There is no carapace, the eyes are pedunculated, thorax and abdomen are not differentiated, and the telson is a broad, elongate, spatulate plate. There seem to be sexual differences in the form of the anterior cephalic and caudal appendages, but this is not fully established. The most remarkable feature is the long, large, median cephalic appendage which is so suggestive of the proboscis of the recent Thamnocephalus platyurus Packard. The appendages are not well enough preserved to permit a determination as to whether they are schizopodal or phyllopodan.
Walcott referred Burgessia and Waptia to new families under the Notostraca, while Yohoia and Opabina were placed with the Anostraca. Except for the development of the carapace, there is a striking similarity between Waptia and Yohoia, serving to connect the two groups.

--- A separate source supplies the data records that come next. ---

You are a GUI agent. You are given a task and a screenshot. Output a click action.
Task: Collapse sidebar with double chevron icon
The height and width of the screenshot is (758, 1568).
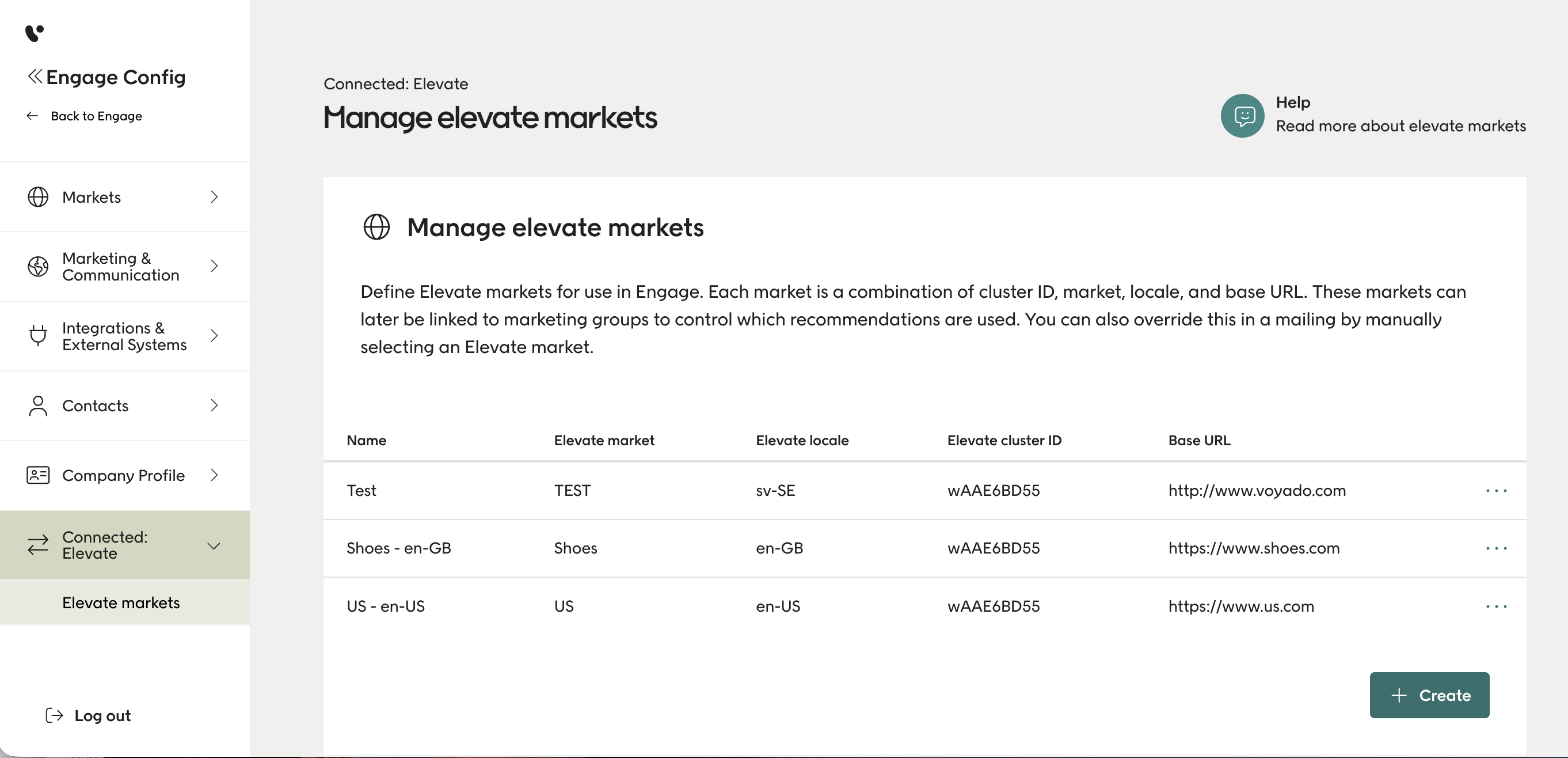[x=35, y=76]
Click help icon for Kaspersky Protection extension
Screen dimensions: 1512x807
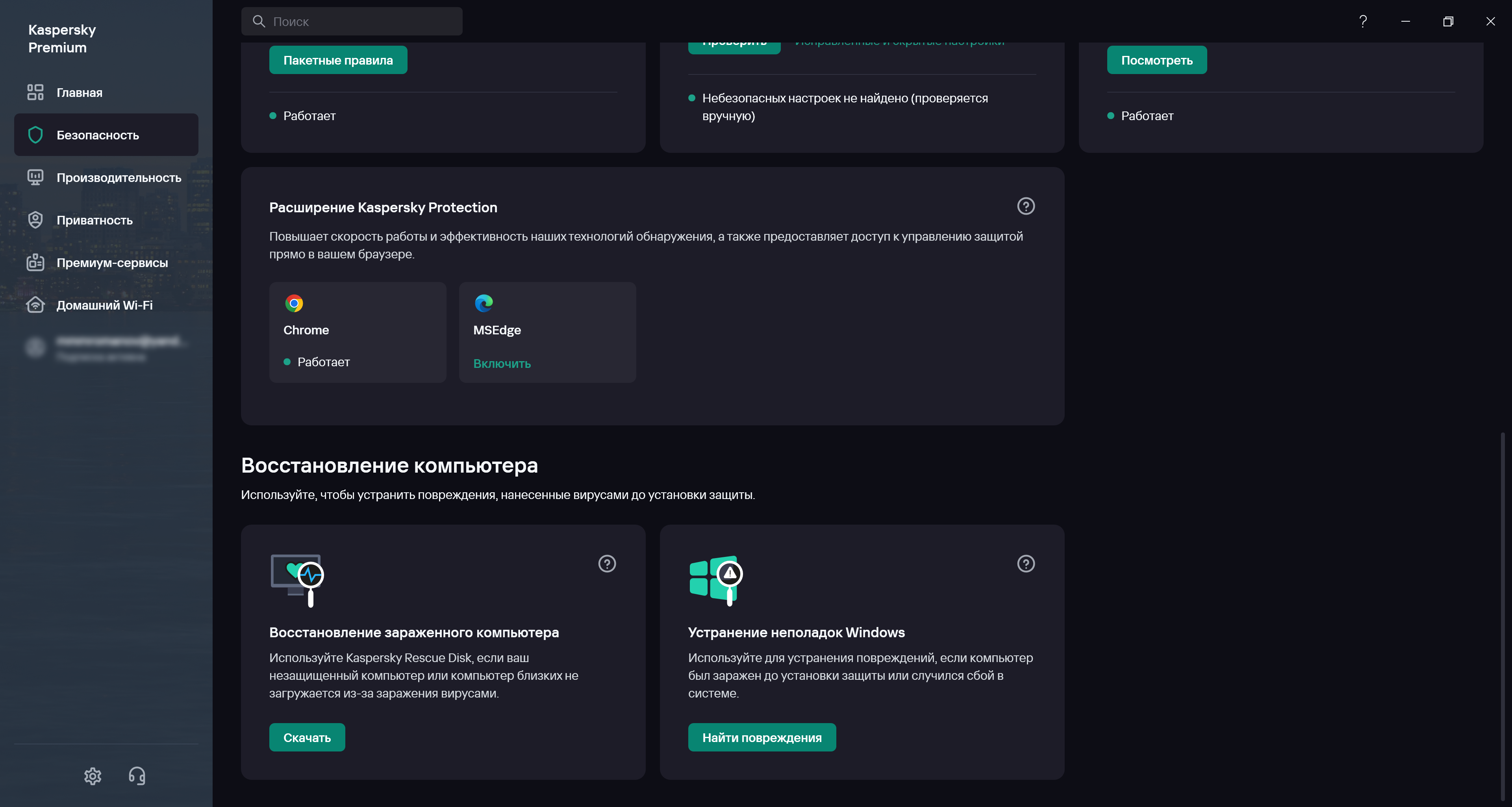coord(1025,206)
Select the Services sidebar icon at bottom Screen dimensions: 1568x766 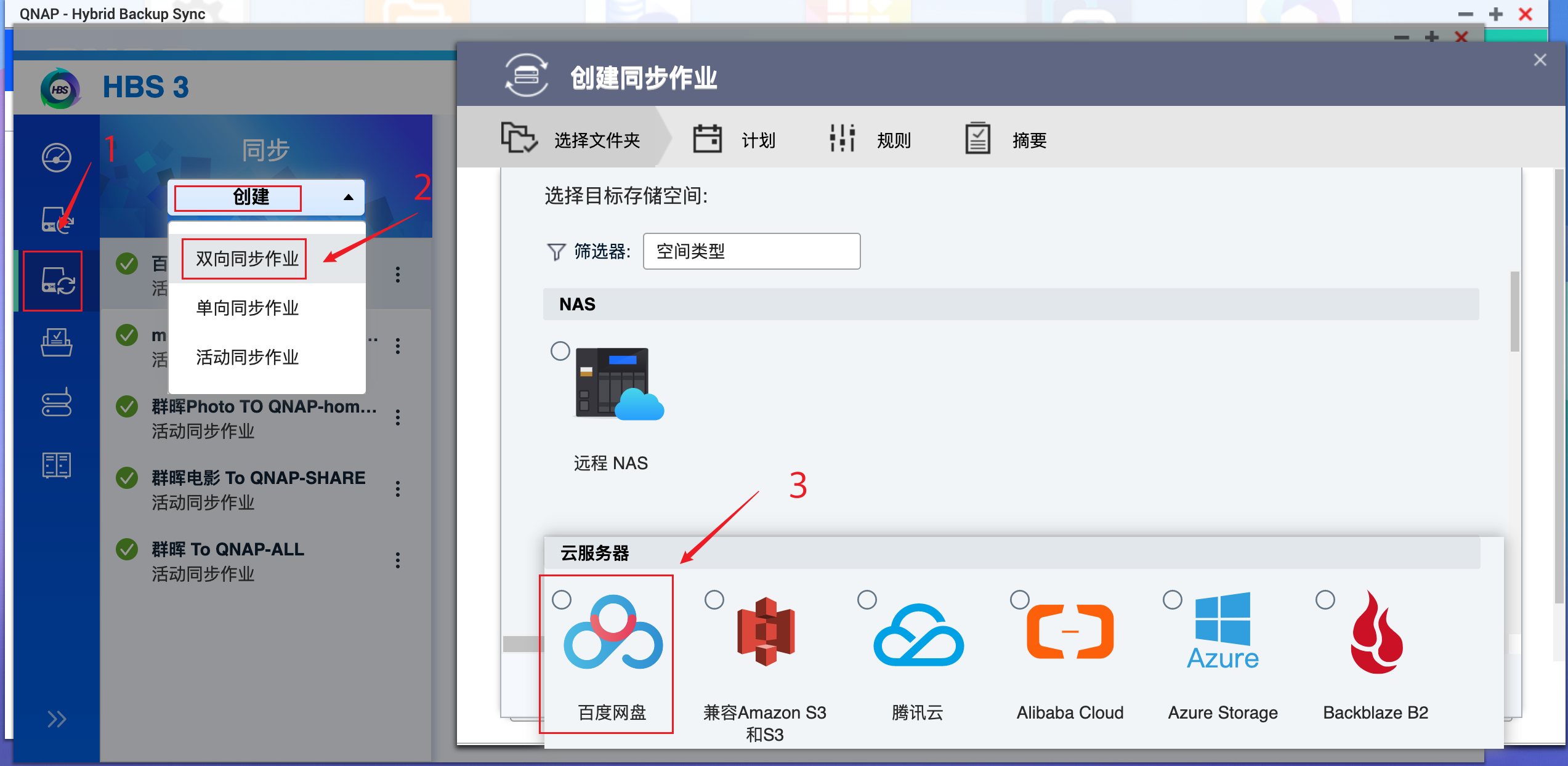pos(56,465)
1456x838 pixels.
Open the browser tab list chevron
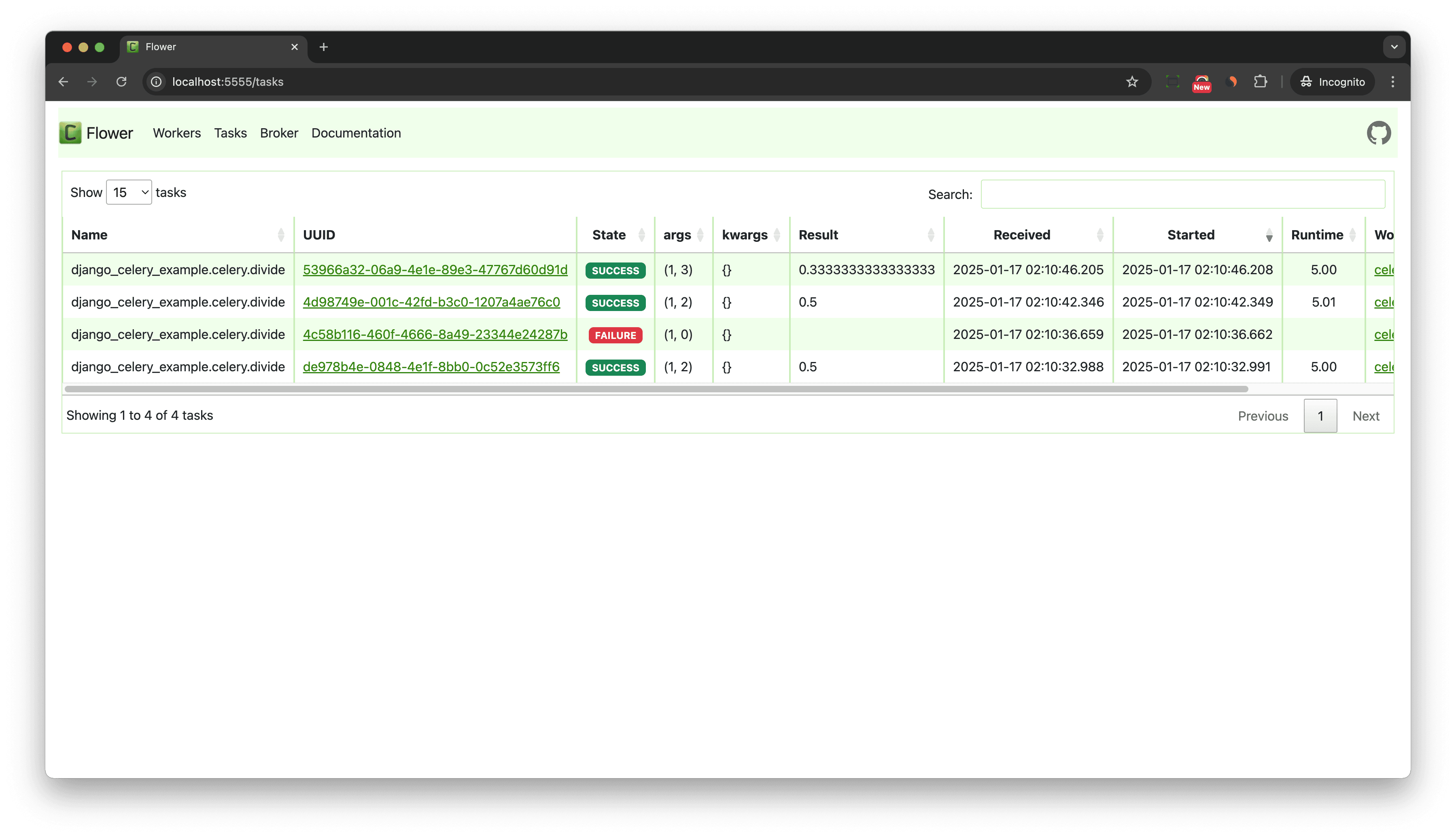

The Branchiopoda were very highly specialized as early as Middle Cambrian time, the carapace of the Notostraca being fully developed and the abdomen limbless. Some (Burgessia) had numerous segments, but most had relatively few. The most striking point about them, however, is that so far as is known none of them had phyllopodan limbs. While the preservation is in most cases unsatisfactory, such limbs as are preserved are trilobite-like, and in the case of Burgessia there can be no possible doubt of the structure. Another interesting feature is the retention by Yohoia of vestiges of pleural lobes. The Middle Cambrian Branchiopoda are more closely allied to the Trilobita than are the modern ones, but still the subclass is not so closely related to that group as has been thought. Modern Apus is certainly much less like a trilobite than has been supposed, and very far from being primitive. The Branchiopoda of the Middle Cambrian could have been derived from the trilobites by the loss of the pleural lobes, the development of the posterior margin of the cephalon to form a carapace, and the loss of the appendages from the abdominal segments. Modern branchiopods can be derived from those of the Middle Cambrian by the modification of the appendages through the reduction of the endopodite and exopodite and the growth of the endites and exites from the proximal segments.
Carpenter (1903, p. 334), from his study of recent crustaceans, has already come to the conclusion that the Branchiopoda are not the most primitive subclass, and this opinion is strengthened by evidence derived from the Trilobita and from the Branchiopoda of the Middle Cambrian.
The non-parasitic Eucopepoda are in many ways much nearer to the trilobites than any other Crustacea. These little animals lack the carapace, and the body is short, with typically ten free segments and a telson bearing caudal furcæ. The head is composed of five segments (if the first thoracic segment is really the fused first and second), is often flattened, and lacks compound eyes. Pleural lobes are well developed, but instead of being flattened as in the trilobite, they are turned down at the sides or even incurved. A labrum is present.
The antennules, antennæ, and mandibles are quite like those of trilobites. The antennules are very long and made up of numerous segments. The antennæ are biramous, the junction between the coxopodite and basipodite is well marked, and the endopodite consists of only two segments.
The mandibles are said to "retain more completely than in any other Crustacea the form of biramous swimming limbs which they possess in the nauplius." The coxopodites form jaws, while both the reduced endopodite and exopodite are furnished with long setæ. The maxillulæ are also biramous, but very different in form from those of the trilobite, and the maxillæ are phyllopodan.
The first thoracic limb is uniramous and similar to the maxillæ, but the five following pairs are biramous swimming legs with coxopodite, basipodite, exopodite, and endopodite. Both the exopodite and endopodite are shorter than in the trilobites, but bear setæ and spines.